Me, I have a low threat model so I mainly try to stay away from proprietary stuff when possible (Chrome, Edge ect) I use an eclectic mix of browsers.

I use Vivaldi (I know it's not entirely FOSS but I like the customizability of it), for my amnesiac browsers I use Firefox Focus on Android, and LibreWolf on PC, and for when I want as much anonymity as possible I use Tor with Orbot active routing traffic to Switzerland.

I used to use Brave Browser a lot because I like the user interface but I kinda got turned off by all the crypto stuff they've been peddling. And as far as I know, Bromite hasn't been updated in quite some time (please elighten me if I'm wrong about that I've been out of the loop for a while) , and I was weirded out by the developer's statement "I'll get around to it sometime."

Mull is great but very slow to search imo, when I search for something it takes a long time to load.

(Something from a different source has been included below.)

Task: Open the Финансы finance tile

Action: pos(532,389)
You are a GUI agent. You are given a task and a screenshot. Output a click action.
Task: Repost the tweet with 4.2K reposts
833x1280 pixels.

Or it takes a long time to load a website. It could be internet speed but other browsers work just fine,and I've tested Mull on other WiFis.

I sometimes also use DuckDuckGo but the search results are so bad that I just find myself searching google to find what I want. No offensive if anyone uses those I personally just haven't found much use out if them.

So what browsers do you use for privacy and security?

Edit: Sorry for the long post and edited for clarity.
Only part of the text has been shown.